No di Bruxelles e Via Nazionale all’abolizione della Tasi, prevista dal Governo Renzi per il prossimo anno. Un no ‘pesante’, che tuttavia non condiziona il Premier.
La Tassa sui servizi indivisibili dei Comuni porta nelle casse dello Stato 3,5 miliardi di euro, lo 0,21% del Pil, ma che di fatto per le fasce più deboli della popolazione, pari al 31% dei contribuenti, era già stata cancellata. I numeri dell’Agenzia dell’Entrate lasciano poco spazio all’immaginazione: al netto degli esentati, il 30% più “povero” paga il 10,9% della Tasi (381 milioni di euro); il 30% più ricco versa il 54,9% (1,92 miliardi). Insomma se il bonus di 80 euro è stato senza dubbio di sostegno alle fasce più deboli, il taglio delle imposte sulla prima casa assomiglia piuttosto a un favore nei confronti dei contribuenti più facoltosi. Soprattutto dopo il naufragio della riforma del Catasto che – con la rimodulazione della rendite – avrebbe dovuto garantire un Fisco più equo.

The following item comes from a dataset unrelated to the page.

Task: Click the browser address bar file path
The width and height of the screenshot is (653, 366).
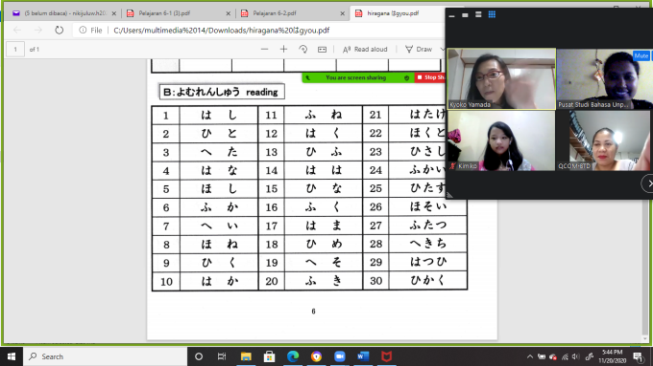Action: click(221, 30)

D’altro canto sarebbe sufficiente ricordare che l’abolizione delle tasse sulla casa era uno dei cavalli dei battaglia del Pdl durante la campagna elettorale del 2013. E in molti avevano criticato la scelta del Pd – allora guidato da Pierluigi Bersani – di seguire il centrodestra sul suo stesso territorio. Addirittura, nel dicembre 2013, con il cambio di segreteria, il Partito democratico prendeva posizione sul tema con il responsabile economico, Filippo Taddei che diceva: “Il Pd non può passare più tempo a parlare dell’Imu che del Fisco. L’importo medio dell’imposta sulla casa era di 250 euro l’anno, parliamo di 20 euro al mese, senza dimenticare che le fasce più deboli erano già esentate”.
Il parere degli esperti? E’ il seguente:
Gli effetti della promessa del governo non sono certo passati inosservati a Bruxelles dove il mese prossimo inizierà l’esame della manovra finanziaria italiana. Ufficialmente non è arrivato alcun commento, ma è chiaro l’Unione europea non ha intenzione di appoggiare il taglio di Tasi e Imu, perché ritiene più urgente agire sull’Irpef e sulle tasse sul lavoro. Un punto di vista condiviso anche dalla Corte dei Conti e da Bankitalia che continuano a inviare segnali d’allarme al governo.